Name | Mastery | Learn | Test | Matching | Spaced |
|---|
No study sessions yet.
Data Modeling
An abstraction that organizes elements based on their relationships, essential for database modeling.
Conceptual Data Modeling
Mapping concepts a database will have, similar to naming columns in Excel spreadsheets.
Logical Data Modeling
Mapping conceptual models to tables, schemas, and columns, making them more practical.
Physical Data Modeling
Turning logical data models into the database's Data Definition Language (DDL).
Relational Databases
Databases that organize data into tables with rows and columns, each row having a unique key.
Relational Database Management System (RDBMS)

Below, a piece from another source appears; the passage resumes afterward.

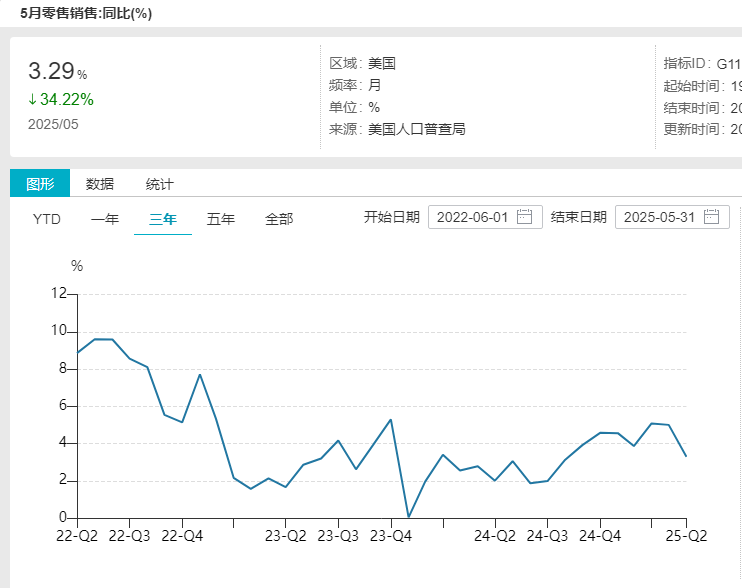Image resolution: width=742 pixels, height=588 pixels.
Task: Choose the 三年 range option
Action: pos(163,219)
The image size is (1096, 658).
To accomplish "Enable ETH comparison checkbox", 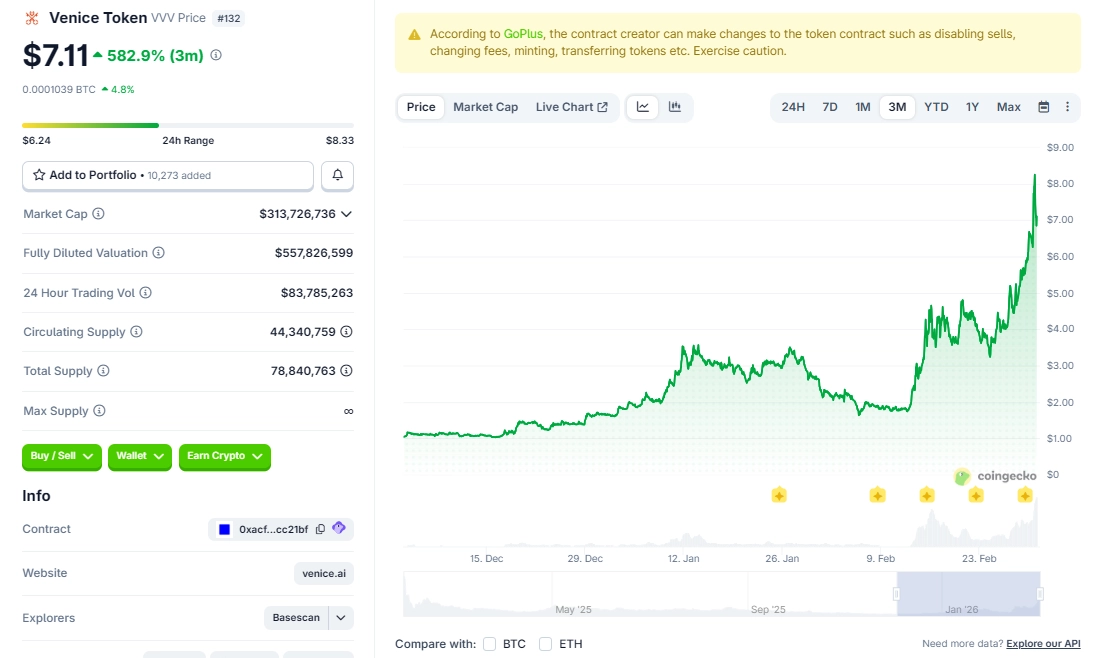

Software for managing relational databases.
SQL
A language used to interact with relational databases.
ACID Transactions
Properties guaranteeing database transaction validity, including Atomicity, Consistency, Isolation, and Durability.
Atomicity
All or nothing processing of a transaction.
Consistency
Only transactions abiding by certain rules can change the database.
Isolation
Transactions are processed independently of each other.
Durability
Completed transactions are saved even if the system fails.
NoSQL Databases
Databases designed for simpler design, horizontal scaling, and finer control of availability.
Apache Cassandra
A NoSQL database that distributes data by partitions across nodes and servers, organized in columns and rows.
Keyspace
Collection of tables in Apache Cassandra.
Table (Cassandra)
Group of partitions in Apache Cassandra.
Partition (Cassandra)
Fundamental unit of access in Cassandra; a collection of rows.
Primary Key (Cassandra)
Consists of a partition key and clustering columns in Cassandra.
MongoDB
A NoSQL database with key lookups performed by key-value store, offering API that retrieves documents based on content search
DynamoDB
A NoSQL database where the data is represented as a collection of key and value pairs.
Apache HBase
A NoSQL database that uses tables, rows, and columns but allows column names and formats to vary from row to row.
Neo4J
A NoSQL database focused on relationships between entities, representing data as nodes and edges.
CQL (Cassandra Query Language)
Cassandra’s query language, similar to SQL but without JOINS, GROUP BY, or subqueries.
Normalization
Reduces data redundancy and increases data integrity in databases.
Denormalization
Done to improve read performance by making write performance worse through redundant copies of data.
Normal Form
Ensures a database is free from unwanted insertion, update, and deletion dependencies.
First Normal Form (1NF)
Each cell has unique and single values, with no sets, collections, or lists in a column.
Second Normal Form (2NF)
All columns must rely on the primary key, with no composite keys.
Third Normal Form (3NF)
There are no transitive dependencies in the database.
Fact Tables
Measurements, metrics, or facts of a business process, often numeric and aggregated.
Dimension Tables
Categorizes facts and measures to help answer business questions, typically people, products, places, or time.
Star Schema
One or more fact tables referencing any number of dimension tables, often denormalized.
Snowflake Schema
Logical arrangement of tables in a multidimensional database with a centralized fact table and multiple dimensions.
Distributed Database
A database scaled out horizontally and made of multiple machines.
Eventual Consistency
Guarantees that if no new updates are made to a data item, all access to that item will return the last updated state.
CAP Theorem
It is impossible for a distributed data store to guarantee more than two out of the three qualities: Consistency, Availability, and Partition Tolerance.
Consistency (CAP Theorem)
Every read gets the most correct piece of data or returns an error.
Availability (CAP Theorem)
Every request gets a response, but there’s no guarantee that the data is the latest update.
Partition Tolerance (CAP Theorem)
Functions regardless of losing network connectivity between nodes.
Primary Key (General)
How each row is uniquely identified and how data is distributed between nodes/servers in the system.
Partition Key
First element of primary key in noSQL databases which determines data distribution.
Clustering Columns
A primary key made of partition key and clustering columns which determine sort order within a partition.